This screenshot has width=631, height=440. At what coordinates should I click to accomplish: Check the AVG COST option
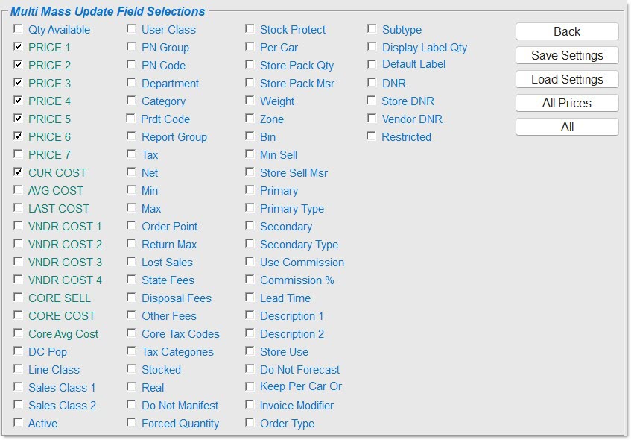pyautogui.click(x=18, y=190)
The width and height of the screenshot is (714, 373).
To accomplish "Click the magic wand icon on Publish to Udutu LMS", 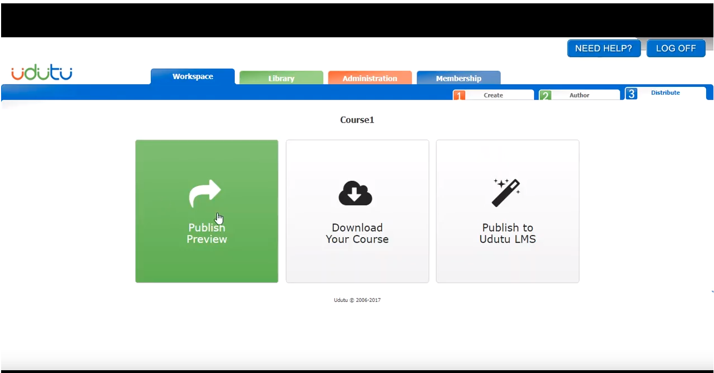I will tap(507, 192).
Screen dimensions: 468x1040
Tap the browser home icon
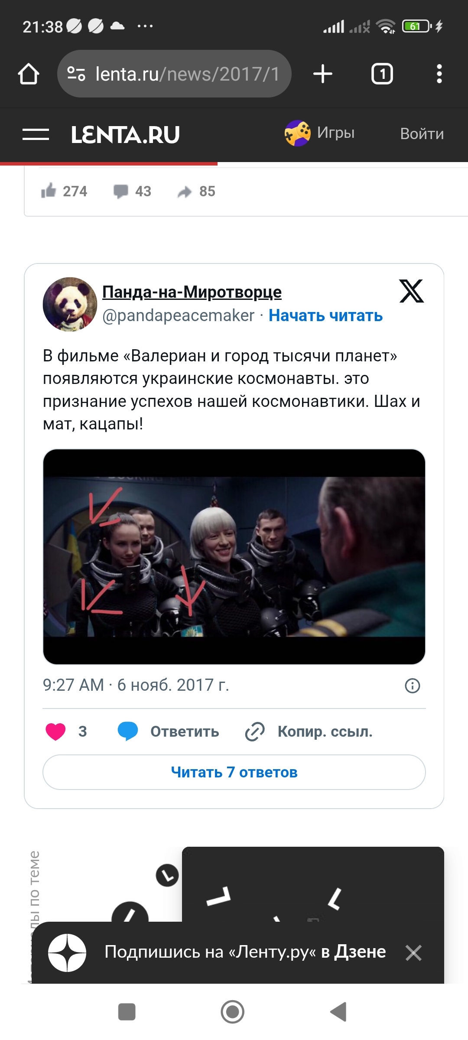pyautogui.click(x=29, y=74)
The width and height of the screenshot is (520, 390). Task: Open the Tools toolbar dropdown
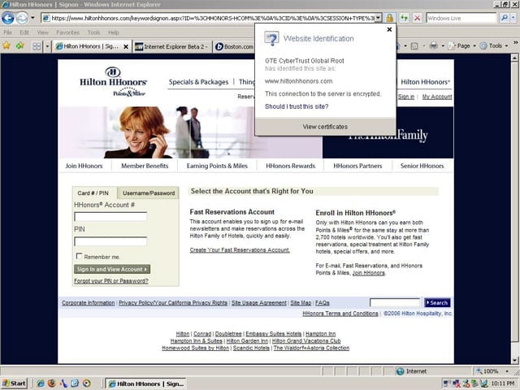point(494,46)
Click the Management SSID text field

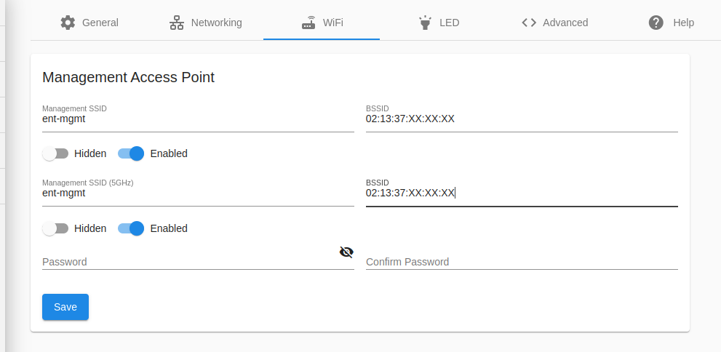pyautogui.click(x=198, y=119)
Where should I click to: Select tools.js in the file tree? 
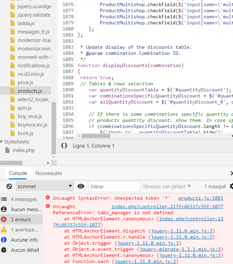[x=25, y=133]
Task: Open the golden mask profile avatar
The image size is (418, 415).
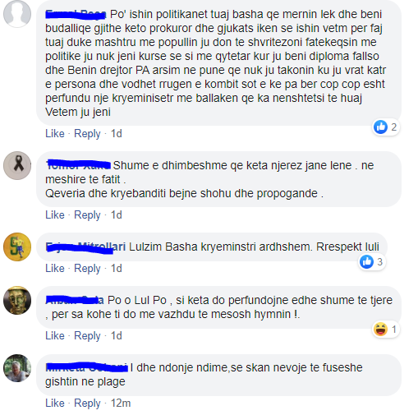Action: 17,300
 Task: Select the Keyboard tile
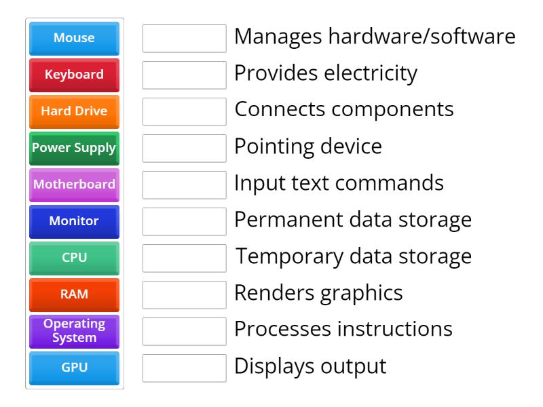[73, 75]

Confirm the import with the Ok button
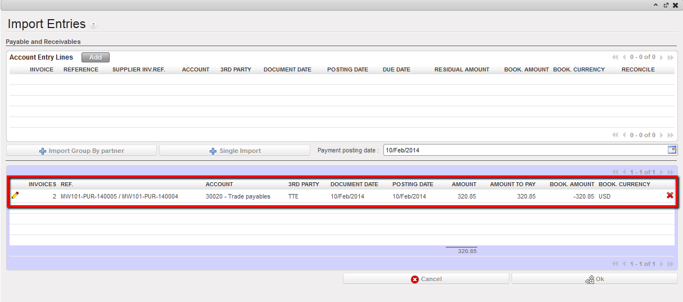[x=595, y=279]
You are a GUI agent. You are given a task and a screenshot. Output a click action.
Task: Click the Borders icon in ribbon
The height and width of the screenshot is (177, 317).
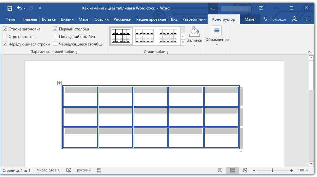[x=217, y=31]
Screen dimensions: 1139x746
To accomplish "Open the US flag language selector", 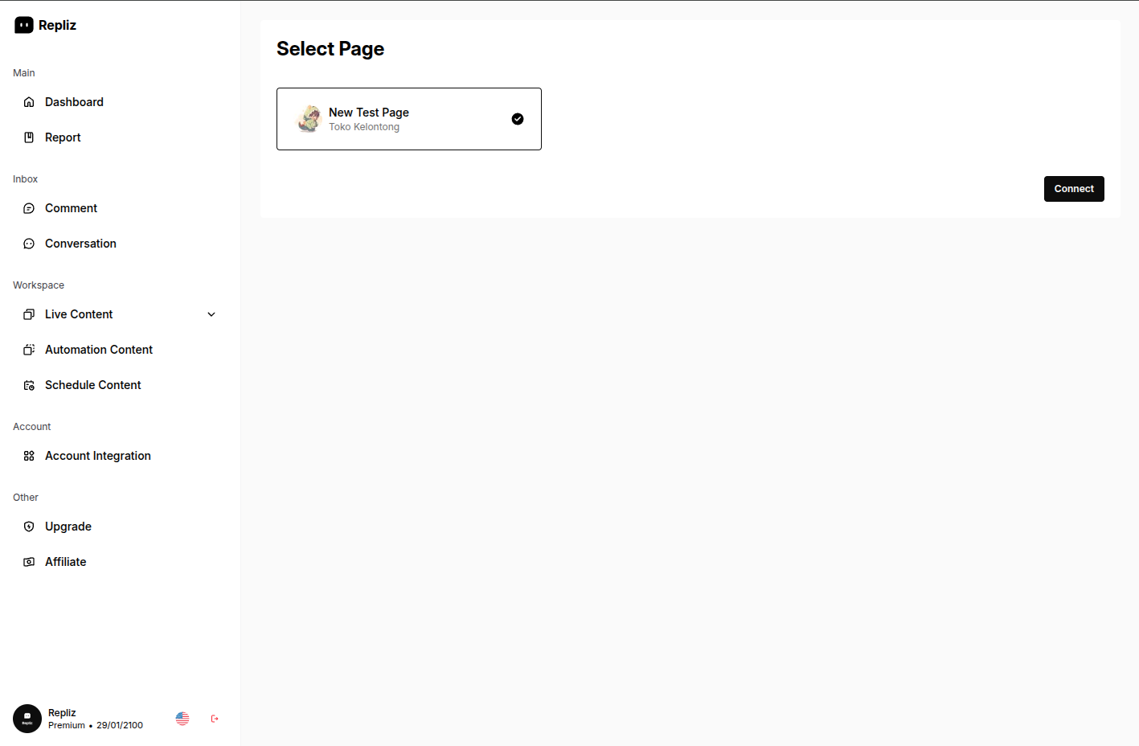I will pos(182,719).
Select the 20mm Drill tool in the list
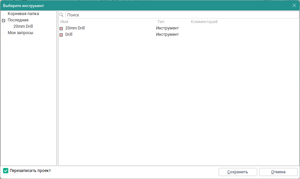300x179 pixels. tap(75, 28)
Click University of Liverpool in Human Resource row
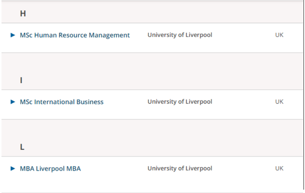Viewport: 305px width, 193px height. pyautogui.click(x=180, y=35)
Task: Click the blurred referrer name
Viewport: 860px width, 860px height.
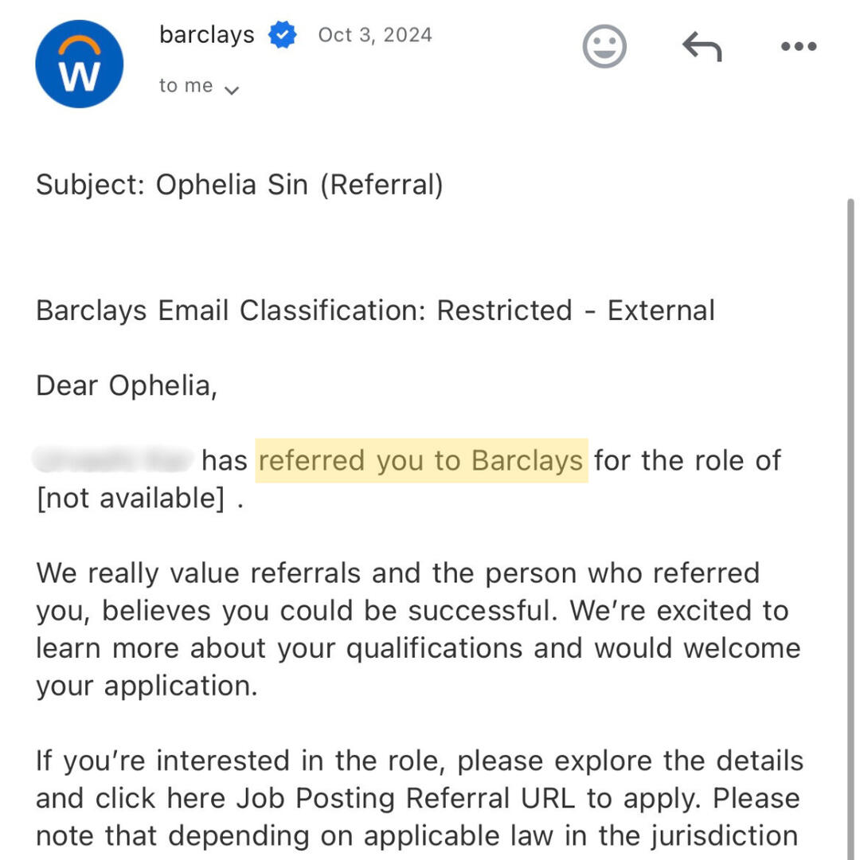Action: pos(113,460)
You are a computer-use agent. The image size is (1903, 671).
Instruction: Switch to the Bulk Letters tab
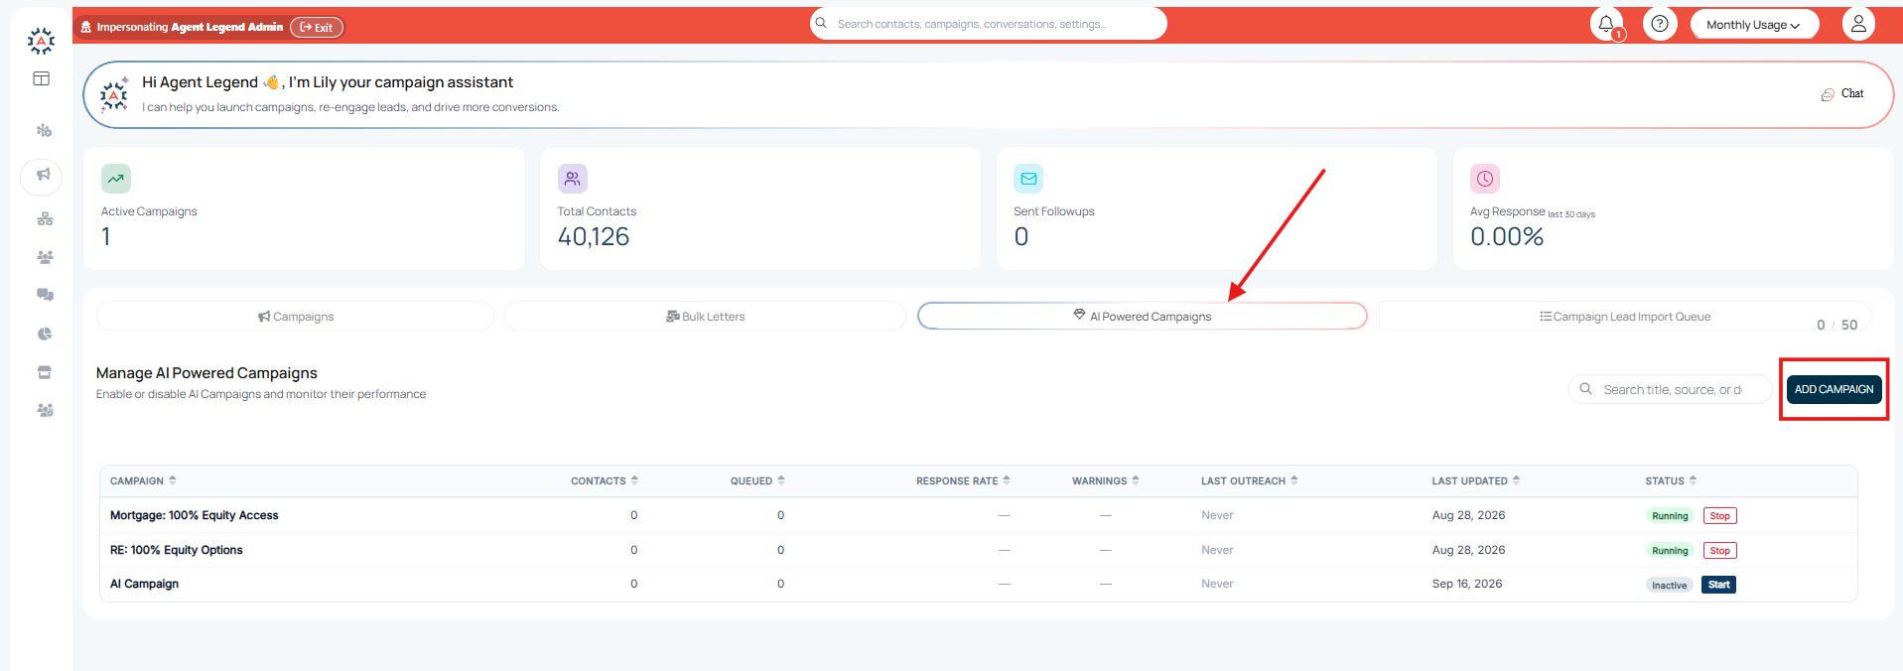(705, 317)
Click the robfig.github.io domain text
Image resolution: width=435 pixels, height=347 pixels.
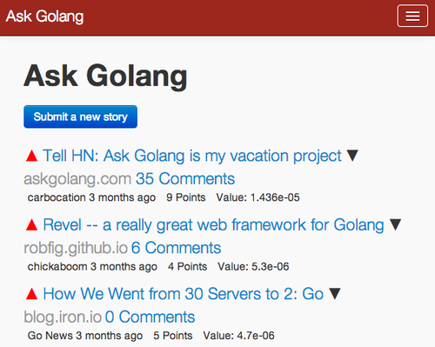click(76, 248)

■ **Work required**
Leave every picture out and return exactly the lines from the one holding "You are a computer-use" through the end of the records above, both ends included, and nothing more.

■ **Final answer**
You are a computer-use agent. The image size is (1903, 671).
Instruction: Switch to the Bulk Letters tab
(705, 317)
Click the robfig.github.io domain text
Image resolution: width=435 pixels, height=347 pixels.
click(76, 248)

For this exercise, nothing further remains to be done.